Expect more this year as well. Building a fusion power plant, even a demonstration unit, is expensive. Several startups have begun work on prototypes, demos, and even commercial reactors. Commonwealth Fusion System and Zap Energy. Many have goals of connecting power plants to the grid in the early 2030s, which means they have a lot of work to do in the coming years. And that means they’ll need more money soon.
It’s a risky technology, but the rewards include restructuring the trillion-dollar energy sector. If companies can hit science and engineering milestones, expect more investors to line up in 2025.
Few sectors are subject to potential changes in the Inflation Relief Act, such as hydrogen. Many startups hope to get gas to $1 a kilogram, but not until the end of this decade or early next year.

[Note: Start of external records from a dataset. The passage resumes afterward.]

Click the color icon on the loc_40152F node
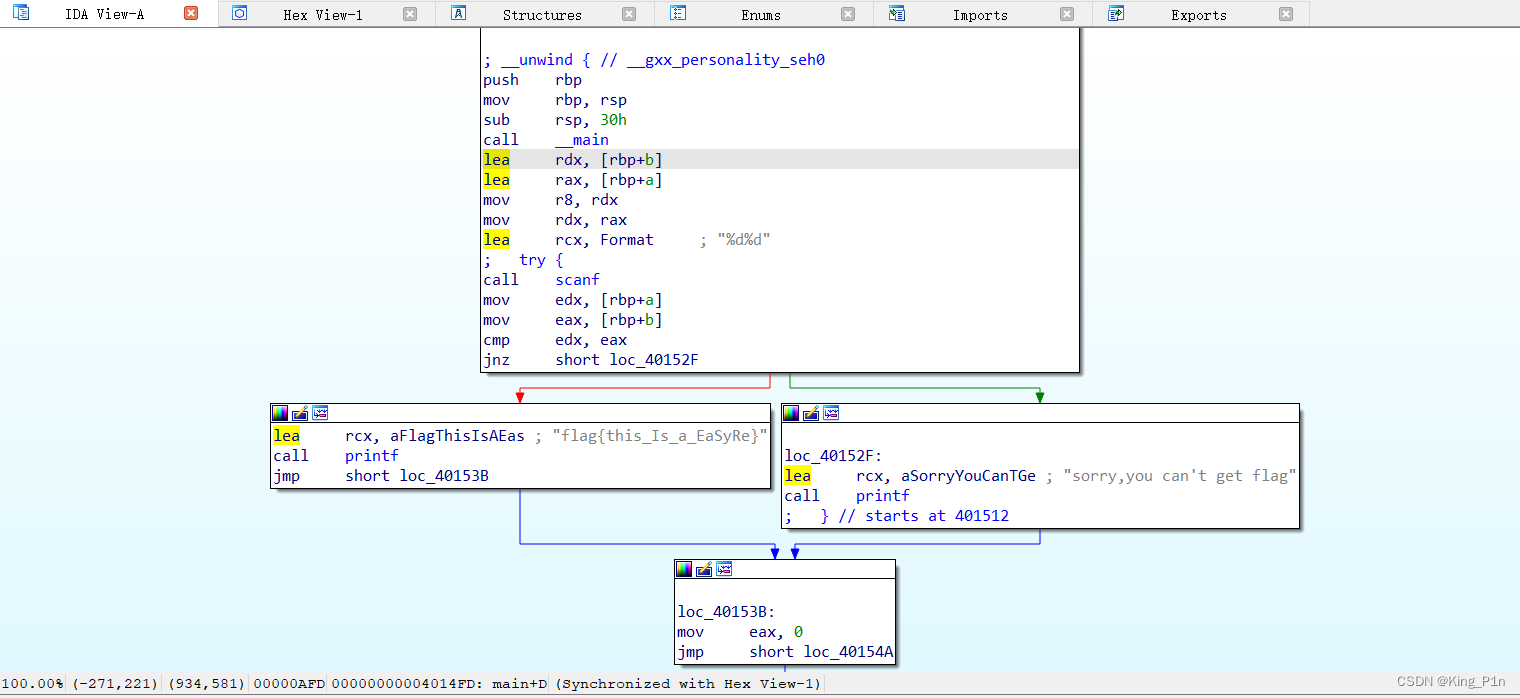The height and width of the screenshot is (698, 1520). pyautogui.click(x=791, y=413)
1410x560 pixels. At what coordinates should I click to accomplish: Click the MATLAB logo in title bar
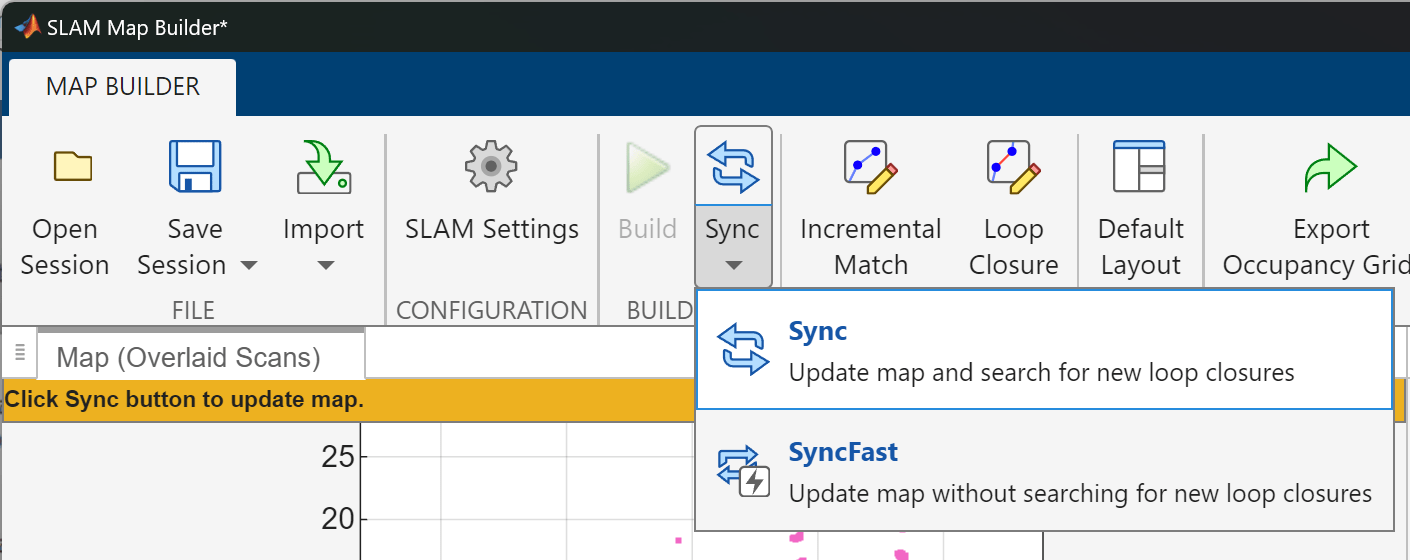click(27, 27)
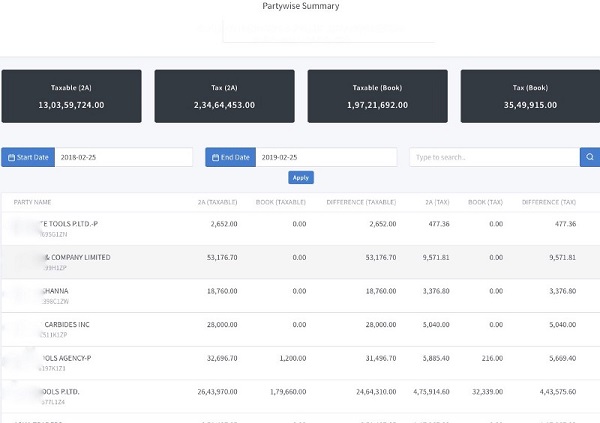Click the Difference (Tax) column header
The image size is (600, 423).
[x=548, y=202]
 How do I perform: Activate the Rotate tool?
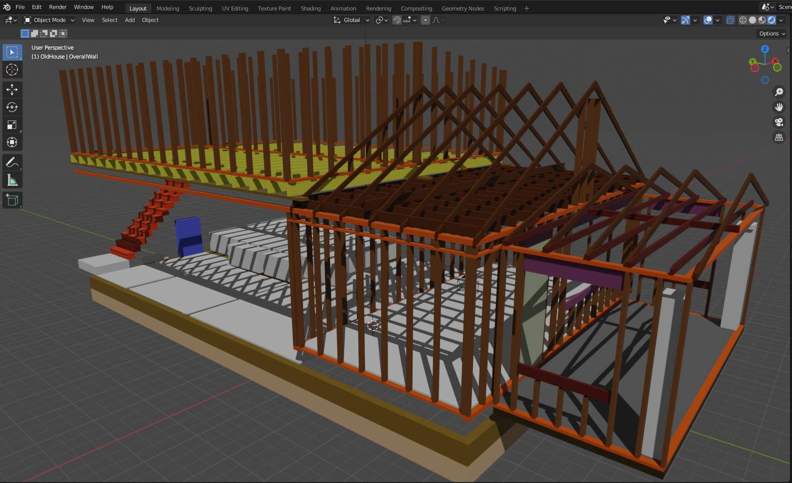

To get there, they were optimistic that the two-year-old IRA could help them close the gap by providing a $3 per kilogram subsidy for hydrogen produced with renewable electricity. If this provision is repealed, a number of hydrogen startups may be in danger of going belly-up. Big companies already exist grew quickly.
At the same time, scientists and investors have warmed to so-called geological hydrogen, or hydrogen produced naturally on Earth. Can it save the industry? The next 12 months could be a make or break moment.
Next year will almost certainly bring more change, especially as policymakers and regulators grapple with the growing demand for power from artificial intelligence. Changes to the permitting process could spark a wave of investment in grid-connected technologies, but if those efforts stall, expect more companies to sign deals with energy providers to bypass the power grid and connect directly to data centers.
Investors have told me that it will probably be difficult for many startups to raise new funding next year. The most exposed companies are those overly dependent on sensitive subsidies.
But 2025 is just as likely to throw a curveball—it’s useful to remember that the current climate tech wave emerged during the first Trump administration. There may be some surprises next year as well.